DATA EXTRACT:
-------

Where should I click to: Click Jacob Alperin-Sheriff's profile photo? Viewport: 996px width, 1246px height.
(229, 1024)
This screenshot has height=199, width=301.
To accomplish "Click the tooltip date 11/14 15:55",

-------

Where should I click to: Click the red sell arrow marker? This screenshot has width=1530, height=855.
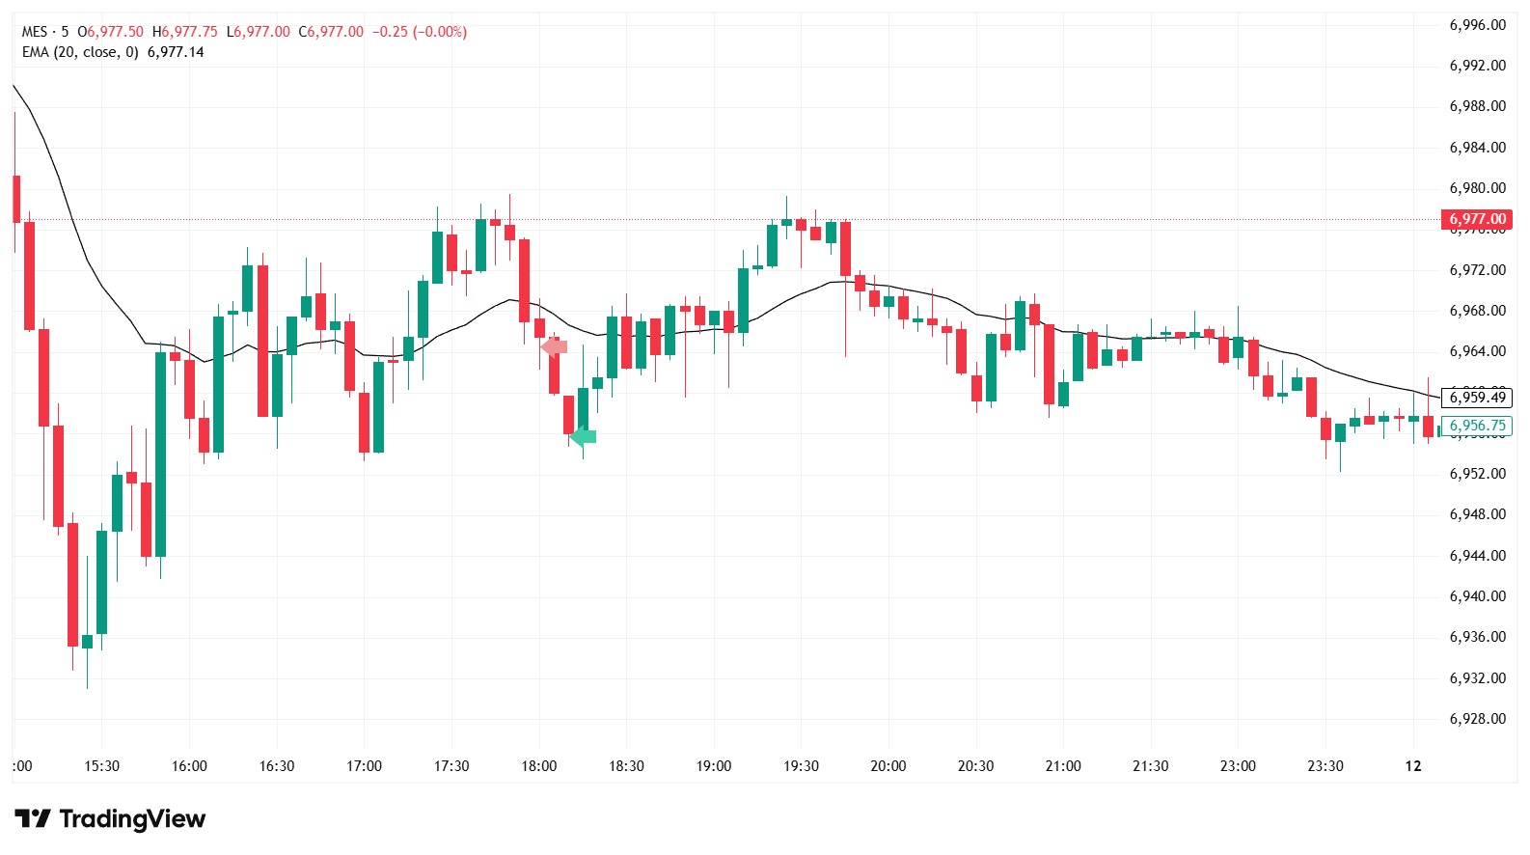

-------

TASK OBJECTIVE:
Arrange the data starting with the line containing "Where should I click to: Click Jacob" and going on through the line containing "the tooltip date", both included, as a Markdown table with the columns Number and Line. Leave out any blank lines.

SOLUTION FOR THIS EXERCISE:
| Number | Line |
|---|---|
| 1 | Where should I click to: Click Jacob Alperin-Sheriff's profile photo? Viewport: 996px width, 1246px height. |
| 2 | (229, 1024) |
| 3 | This screenshot has height=199, width=301. |
| 4 | To accomplish "Click the tooltip date 11/14 15:55", |